The greening (chloroplast biogenesis) requires coordinated nuclear and plastidial (chloroplast) gene expression. After all, the two sets of genes are each held within their own respective membranes. Clearly, communication of some kind is happening between the two organelles. But how? And what exactly is it?

It turns out that light-activated photobodies in the nucleus activate the assembly of bacterial-like multi-subunit RNA polymerase called PEP in chloroplasts. Using forward genetic screening, Yoo discovered albino mutants with defects of photobody and PEP assembly.

This was the research space the young scientist pivoted to during his post-doc malaise, and his research led to exciting discoveries about a novel framework of anterograde or nucleus-to-chloroplast signaling pathway. That pathway, again, through some kind of communication, is still under investigation. It’s what links photoreceptors-containing biomolecular condensates—the photobody eyes—in the nucleus to the chloroplast biogenesis.

Yoo lab’s current research is trying to identify this mysterious signaling molecule in nucleus-chloroplast communication. In addition, the lab is interested in uncovering mechanisms by which plants regulate the formation of photobodies via phase separation in response to environmental changes. Ultimately, Yoo lab expects to develop climate-resilient greener plants to make our planet green.

A Global Journey with Dr. “House”

The research journey for Dr. Yoo was a globe-trotting one. After securing his bachelor’s degree in his native South Korea, he earned his PhD in Horticultural Science at Purdue University in 2011. There he worked on plant molecular genetics involved in abiotic stress adaptation. His research was focused on understanding the molecular, developmental, and physiological mechanisms of acclimation and adaptation in various environmental stresses including high temperature and drought stresses. Then, Chan Yul joined to Dr. Meng Chen’s lab at Duke University as a postdoctoral associate and followed the lab’s move to the University of California Riverside to study light, one of the most important environmental signals for the life of plants.

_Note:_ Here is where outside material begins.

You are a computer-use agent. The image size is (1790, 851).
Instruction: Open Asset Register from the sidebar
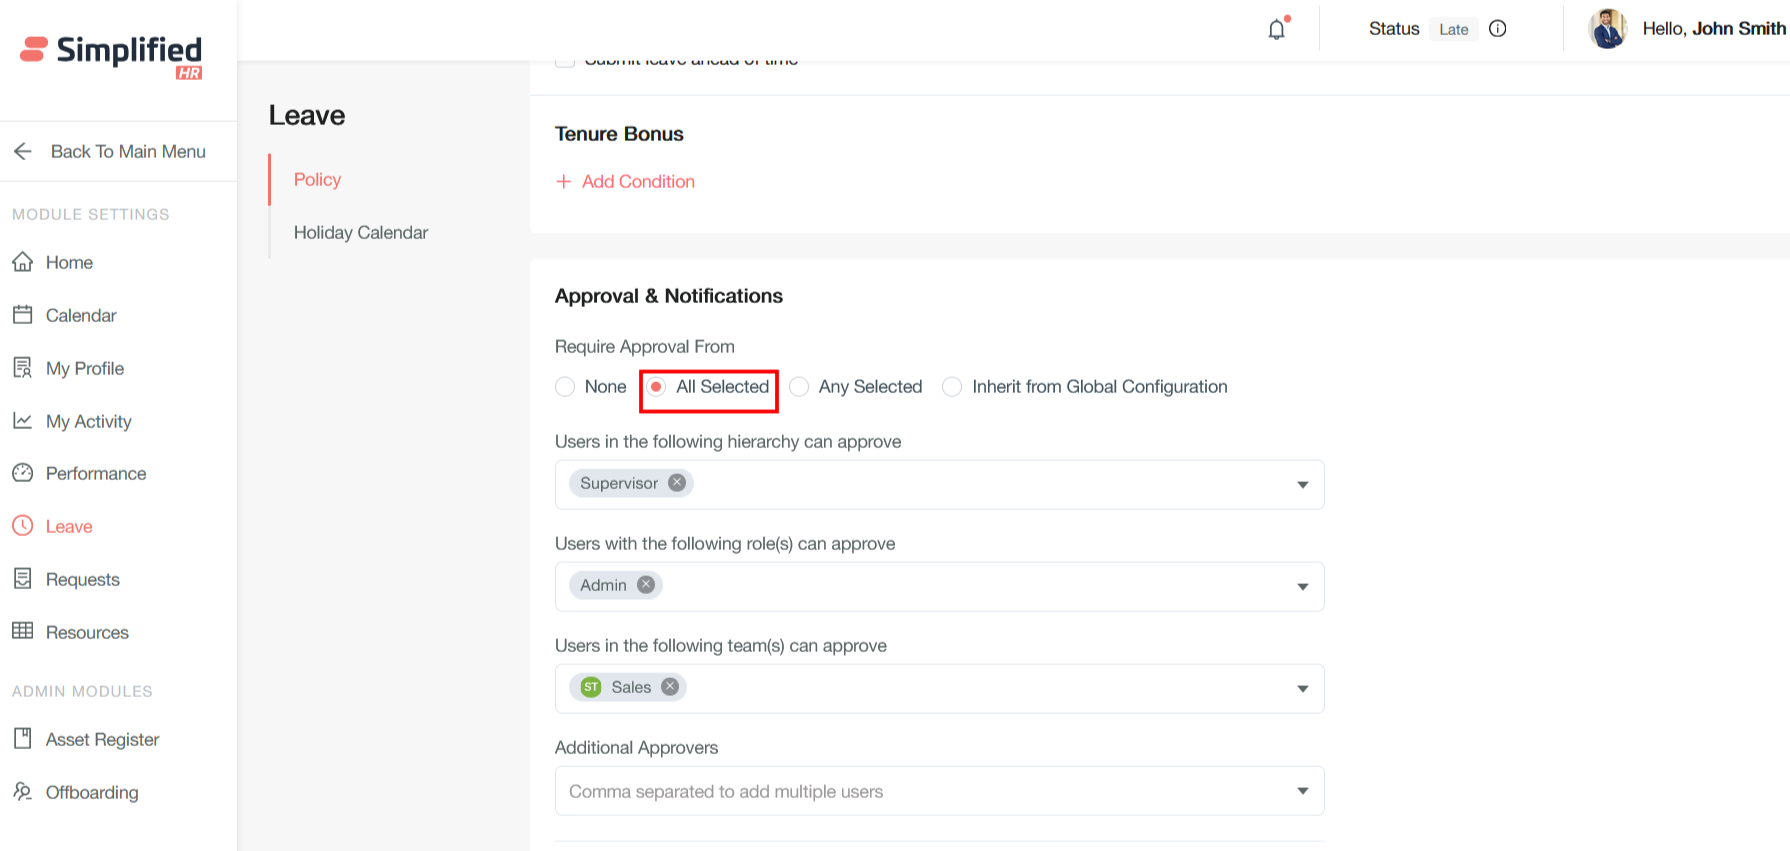102,739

Along the way he also picked up research tactics from popular culture, specifically the TV series House, and his use of what the good doctor (albeit, one with a notoriously scabrous bedside manner) calls “differential diagnosis:” when a patient’s symptoms match more than one condition and additional tests are necessary before making an accurate diagnosis. For Yoo, the “patient” is the tall and albino plant that is unable to green and eventually dies, and he wants to cure that. “There are possible reasons for that in many directions,” he explains. “You have to look at many different possibilities at the same time.”

For a plant biologist concerned with reprogramming plant growth and development, gene-editing has proved useful in “knocking out” multiple Phytochrome-Interacting transcription Factors (PIFs). Can we cure albino plants by removing of PIFs in the nucleus? The answer it turns out is yes. But the point is, you can’t just focus on the chloroplast since it’s also a nuclear event.

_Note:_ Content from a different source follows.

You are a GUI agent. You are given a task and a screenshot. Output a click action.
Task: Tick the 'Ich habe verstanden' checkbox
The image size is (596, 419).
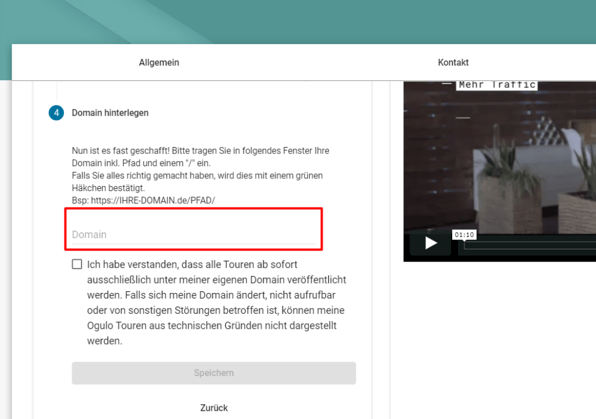(77, 264)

It’s also an event that requires communication between the two genomes, one each in the nucleus of the plant cell and in the chloroplast. This communication is what is still partially eluding Yoo and his team, but in the lab, differential diagnosis continues. Their work discovered another mutant at the same time as the publication of a paper in 2019. “We thought at the time, ‘let’s cure this mutant as well!’” says Yoo. But that didn’t work as there are two separate functions in the same signaling pathway.

It’s all part of the recursive and provisional conclusions of inquiry in Chan Yul Yoo’s new lab to help make plants—from the grass on a PGA golf course to crop plants like dwarf maize—“see” better, develop better, and keep our planet green.